Collected data entries
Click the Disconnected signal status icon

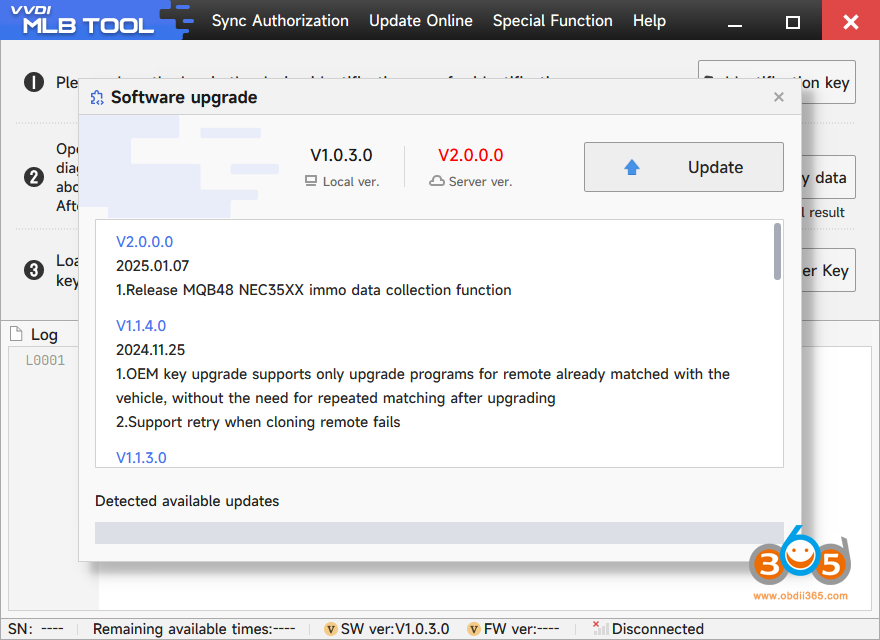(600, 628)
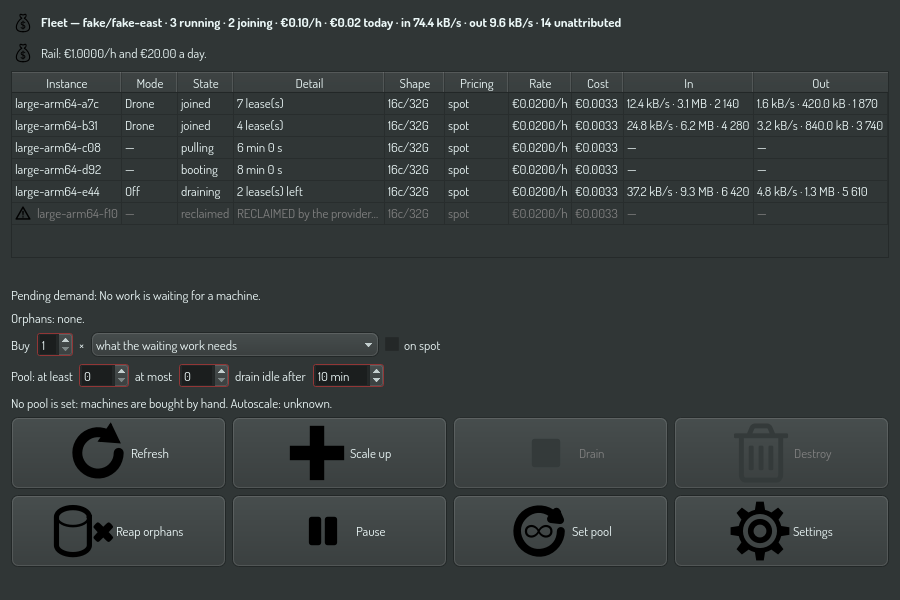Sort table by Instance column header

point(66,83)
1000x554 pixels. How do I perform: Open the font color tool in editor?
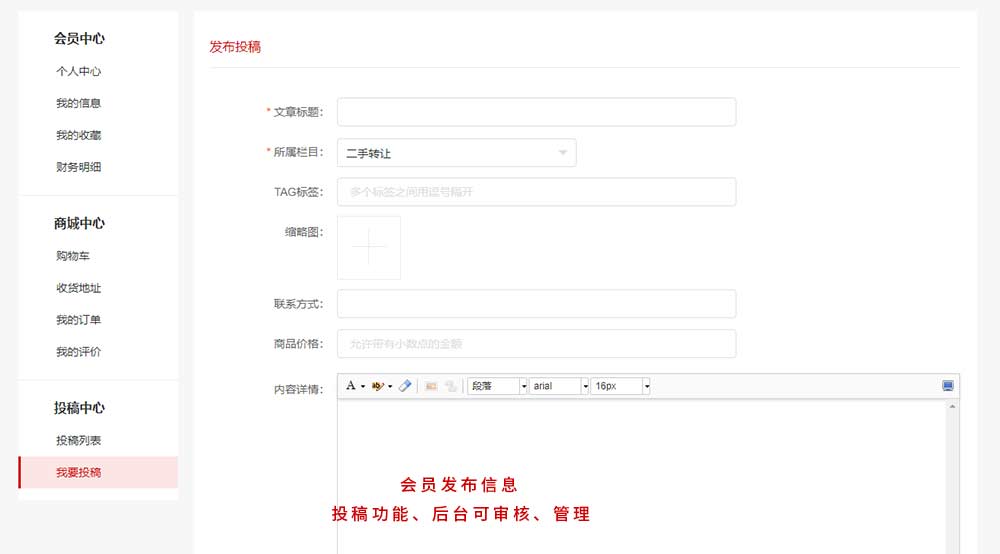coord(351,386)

▸ TASK PROMPT
Verbatim repeat, images removed: give each entry again exactly as it reads.

▸ TASK SOLUTION
Click the Disconnected signal status icon

(600, 628)
Sort table by Instance column header

point(66,83)
1000x554 pixels. How do I perform: Open the font color tool in editor?
coord(351,386)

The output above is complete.